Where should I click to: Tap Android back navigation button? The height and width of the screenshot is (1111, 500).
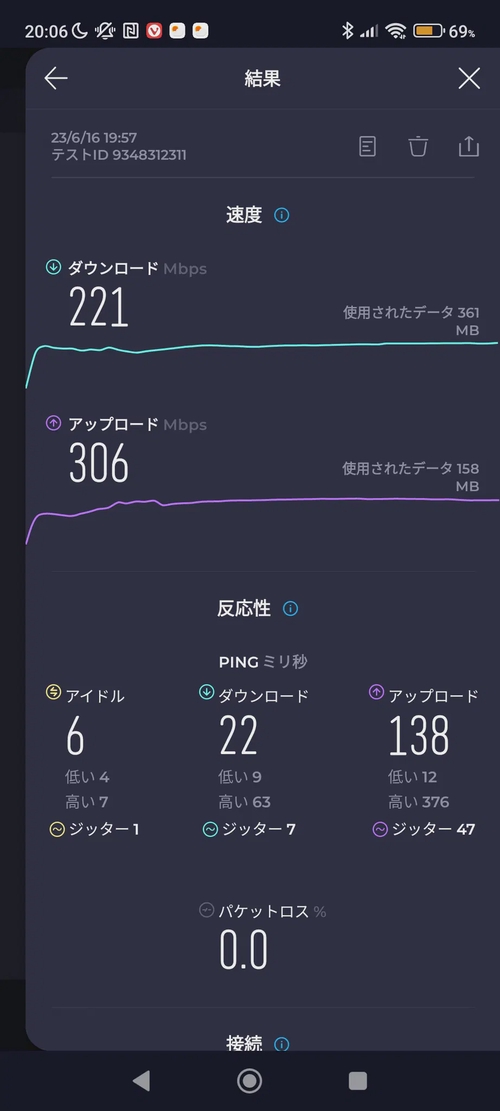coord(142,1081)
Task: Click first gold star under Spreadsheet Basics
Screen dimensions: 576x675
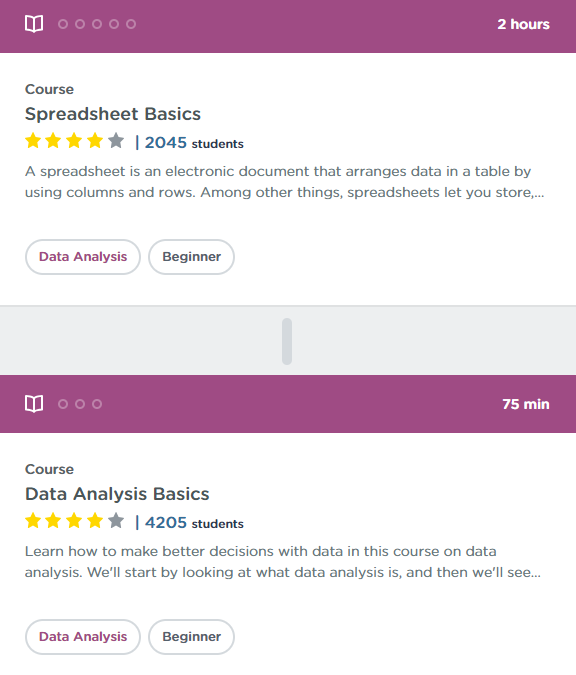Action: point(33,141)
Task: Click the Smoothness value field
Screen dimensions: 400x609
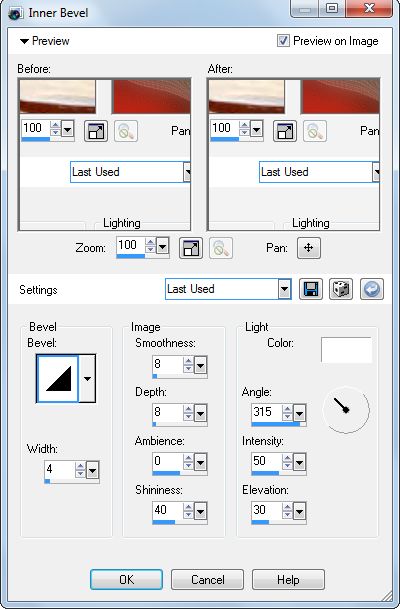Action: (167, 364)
* * *
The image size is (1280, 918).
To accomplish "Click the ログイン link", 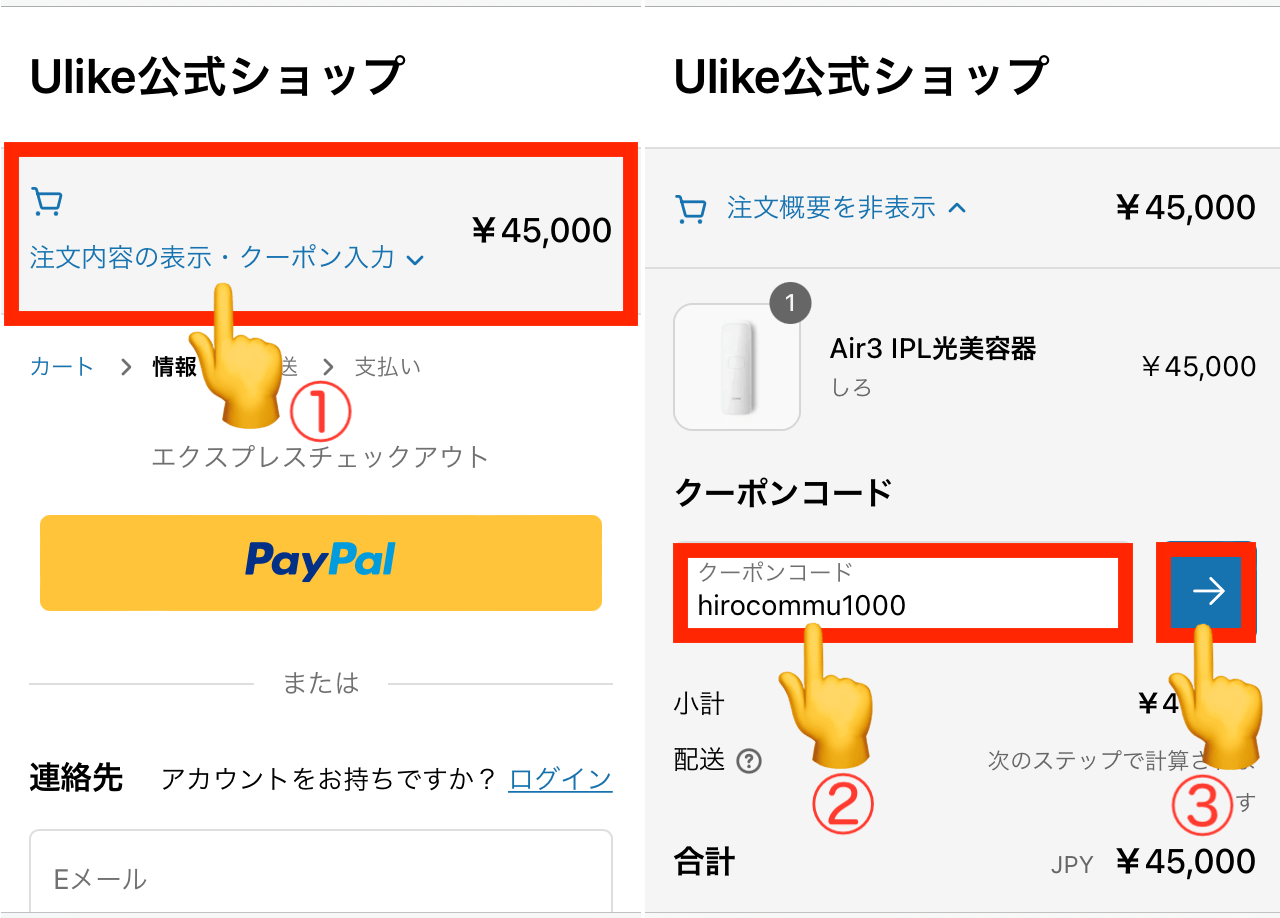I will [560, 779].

### WORK TO BE COMPLETED
What lines above hold the word "Task"? List them all.

### RESULT
Task: Click first gold star under Spreadsheet Basics
Task: Click the Smoothness value field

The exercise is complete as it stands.